Friday, April 19, 2024

Dear Neighbor,

House Republicans scored a nice victory this week when we caused House Democrats to strike an internet tax from their own omnibus bill.

This proposal fundamentally changes the way broadband is regulated by allowing local units of government to become regulators. This would slow down broadband deployment in our state and increase internet costs by as much as 8 percent per service, a price that would be passed on to consumers. These would be regressive taxes, hitting low-income and young consumers the hardest.

I made strong arguments against this proposal in the committee process but Democrats continued to move it along and included it in an omnibus bill (H.F. 4077) related to commerce, which came to the floor for a vote of the full body this week. I had an amendment lined up to change this provision, but the majority pulled its measure before my proposal came up. I’m not sure if the majority saw the light or just didn’t want to have a public debate about their plan to slow down broadband installations and increase costs but, whatever the case, getting their bad legislation out of the bill was a win for Minnesotans.


House Democrats approved a landlord/tenant package (S.F. 3492) on Thursday.

While ensuring the rights and safety of tenants is undeniably important, measures in this bill will place a heavy burden on providers. This is especially concerning for small-scale property owners who will be forced to navigate even more stringent regulations and raise rental prices to cover the anticipated costs of compliance and potential legal disputes.

This issue also feeds into a larger discussion on how we view housing providers in Minnesota.

On one hand, you have a House Democrat who authored a bill that would cap at 10 the number of single-family homes one business entity could own. She was quoted in a recent article saying she authored this bill because, “The issue with housing is that it is becoming much more commodified, and housing is being used as a way to make profits.”

In other words, Democrats are writing laws in Minnesota as retribution for people making market-driven profits. This is alarming and runs counter to the entrepreneurial spirit of our nation.

The same article quoted my response to that quote: “Thank you for clarifying the real philosophical difference at the heart of this, which is whether capitalism is a useful tool to encourage investment in things that are helpful to people.”

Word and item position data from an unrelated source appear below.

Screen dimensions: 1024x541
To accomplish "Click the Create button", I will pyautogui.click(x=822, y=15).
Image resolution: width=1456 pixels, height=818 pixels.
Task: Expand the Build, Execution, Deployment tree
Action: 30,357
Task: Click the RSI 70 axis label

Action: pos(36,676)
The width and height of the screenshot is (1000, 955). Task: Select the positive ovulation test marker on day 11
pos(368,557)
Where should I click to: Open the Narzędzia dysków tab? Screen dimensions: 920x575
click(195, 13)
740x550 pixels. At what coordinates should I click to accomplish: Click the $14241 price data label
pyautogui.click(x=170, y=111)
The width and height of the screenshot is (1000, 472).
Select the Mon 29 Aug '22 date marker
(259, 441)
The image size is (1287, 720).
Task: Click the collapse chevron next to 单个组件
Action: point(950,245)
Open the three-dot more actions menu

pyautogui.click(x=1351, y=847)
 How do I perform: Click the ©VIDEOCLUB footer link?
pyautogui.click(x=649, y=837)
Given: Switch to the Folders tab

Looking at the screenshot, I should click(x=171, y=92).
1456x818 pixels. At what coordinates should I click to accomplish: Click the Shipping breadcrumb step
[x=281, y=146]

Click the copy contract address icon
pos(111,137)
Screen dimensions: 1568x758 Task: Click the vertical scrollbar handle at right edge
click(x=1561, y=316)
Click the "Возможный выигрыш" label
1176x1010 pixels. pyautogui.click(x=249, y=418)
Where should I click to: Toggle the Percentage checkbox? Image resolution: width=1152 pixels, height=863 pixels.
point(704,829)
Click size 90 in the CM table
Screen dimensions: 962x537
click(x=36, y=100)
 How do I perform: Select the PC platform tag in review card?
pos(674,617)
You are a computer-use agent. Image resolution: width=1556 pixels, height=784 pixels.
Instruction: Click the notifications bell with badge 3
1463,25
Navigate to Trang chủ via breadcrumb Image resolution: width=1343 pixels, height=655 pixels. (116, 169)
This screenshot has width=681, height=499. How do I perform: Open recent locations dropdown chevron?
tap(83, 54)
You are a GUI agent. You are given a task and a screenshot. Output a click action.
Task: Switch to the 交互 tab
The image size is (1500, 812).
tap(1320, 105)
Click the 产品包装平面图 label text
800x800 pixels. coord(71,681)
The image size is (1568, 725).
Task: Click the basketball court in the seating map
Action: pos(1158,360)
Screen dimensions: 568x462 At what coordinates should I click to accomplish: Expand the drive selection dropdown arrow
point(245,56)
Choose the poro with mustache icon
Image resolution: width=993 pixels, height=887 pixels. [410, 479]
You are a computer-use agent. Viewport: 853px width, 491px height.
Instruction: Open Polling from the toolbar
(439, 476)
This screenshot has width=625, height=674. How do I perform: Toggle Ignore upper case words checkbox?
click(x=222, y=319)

Democrats are pushing legislation to make Minnesota a sanctuary state, making our state a haven for illegal immigrants at a time we face a crisis at our nation’s southern border. They spent last year’s session priming the pump by providing driver’s licenses for all, automatic voter registration, and incentives to NOT go to work. This year, they have authored legislation prohibiting state or local government from cooperating with federal immigration agencies to further entice the resettlement of illegals in Minnesota.

The social costs could be immense. There also are serious questions about how much of an actual fiscal cost Minnesota taxpayers will suffer to support people who are in our state illegally. House Republicans offered an amendment on the floor this week to clarify a grant program for new Americans does not apply to illegal residents, but House Democrats turned that down. Along the way, a fellow Republican asked Democrats this simple question: What percentage of our state budget should be spent on people here illegally? The question was posed to 10 different DFL members, and each one refused to answer. Click here for a clip of how this unfolded in the House chamber.

As basic as it sounds, Minnesotans’ tax dollars should not be going to people who are breaking the law to be here. The fact the majority refuses to even discuss this issue, much less address it, speaks volumes.

Have a good weekend, enjoy Passover and please stay in touch.